== Segment start ==
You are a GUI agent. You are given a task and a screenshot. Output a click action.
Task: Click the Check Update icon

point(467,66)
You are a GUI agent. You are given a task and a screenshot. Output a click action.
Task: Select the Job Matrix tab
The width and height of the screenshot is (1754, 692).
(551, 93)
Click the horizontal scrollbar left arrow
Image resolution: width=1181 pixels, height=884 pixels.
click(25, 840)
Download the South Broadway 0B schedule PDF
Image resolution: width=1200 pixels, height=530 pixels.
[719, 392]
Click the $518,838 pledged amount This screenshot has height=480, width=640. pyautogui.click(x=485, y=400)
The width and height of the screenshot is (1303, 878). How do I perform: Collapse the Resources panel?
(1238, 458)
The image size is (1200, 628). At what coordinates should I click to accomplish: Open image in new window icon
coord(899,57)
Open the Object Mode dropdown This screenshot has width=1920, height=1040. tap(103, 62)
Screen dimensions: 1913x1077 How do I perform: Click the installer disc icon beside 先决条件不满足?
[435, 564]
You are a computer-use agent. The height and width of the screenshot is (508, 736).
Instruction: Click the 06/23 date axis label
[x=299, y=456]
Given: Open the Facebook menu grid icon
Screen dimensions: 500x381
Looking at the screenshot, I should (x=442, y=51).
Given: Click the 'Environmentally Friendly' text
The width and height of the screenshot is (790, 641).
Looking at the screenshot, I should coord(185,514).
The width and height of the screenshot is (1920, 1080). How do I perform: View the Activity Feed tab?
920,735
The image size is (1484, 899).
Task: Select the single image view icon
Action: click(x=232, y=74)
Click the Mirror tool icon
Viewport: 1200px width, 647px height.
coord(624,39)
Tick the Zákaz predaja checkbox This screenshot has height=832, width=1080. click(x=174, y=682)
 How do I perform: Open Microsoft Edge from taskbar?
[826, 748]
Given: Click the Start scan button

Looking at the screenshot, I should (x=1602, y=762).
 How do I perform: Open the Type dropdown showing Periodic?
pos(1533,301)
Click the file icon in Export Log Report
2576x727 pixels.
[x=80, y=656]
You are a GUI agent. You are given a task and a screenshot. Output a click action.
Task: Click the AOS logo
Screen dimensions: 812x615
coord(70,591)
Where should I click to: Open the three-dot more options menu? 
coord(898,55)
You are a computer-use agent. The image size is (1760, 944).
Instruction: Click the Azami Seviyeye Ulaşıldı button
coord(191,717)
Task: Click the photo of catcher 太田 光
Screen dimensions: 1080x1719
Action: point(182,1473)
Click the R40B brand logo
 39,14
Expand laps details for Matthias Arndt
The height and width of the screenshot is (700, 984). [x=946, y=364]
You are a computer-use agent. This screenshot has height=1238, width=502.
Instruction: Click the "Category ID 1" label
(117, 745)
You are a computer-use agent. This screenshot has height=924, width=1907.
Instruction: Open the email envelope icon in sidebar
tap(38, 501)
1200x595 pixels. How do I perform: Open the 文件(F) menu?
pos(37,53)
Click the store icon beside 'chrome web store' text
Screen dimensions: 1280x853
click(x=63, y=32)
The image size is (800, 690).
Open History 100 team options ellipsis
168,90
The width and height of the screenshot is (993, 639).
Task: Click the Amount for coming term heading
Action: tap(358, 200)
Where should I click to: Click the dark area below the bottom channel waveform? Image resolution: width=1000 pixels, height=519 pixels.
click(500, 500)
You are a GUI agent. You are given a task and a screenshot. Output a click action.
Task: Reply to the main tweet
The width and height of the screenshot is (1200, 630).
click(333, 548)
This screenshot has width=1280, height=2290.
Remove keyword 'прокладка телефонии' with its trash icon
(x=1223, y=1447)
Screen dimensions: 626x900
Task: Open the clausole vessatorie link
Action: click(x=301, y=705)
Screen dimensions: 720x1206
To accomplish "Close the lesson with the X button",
== Segment end ==
PROBLEM DESCRIPTION: In the records above, how many lines hold the string "text"? Give the number only.

FINISHED EXERCISE: 2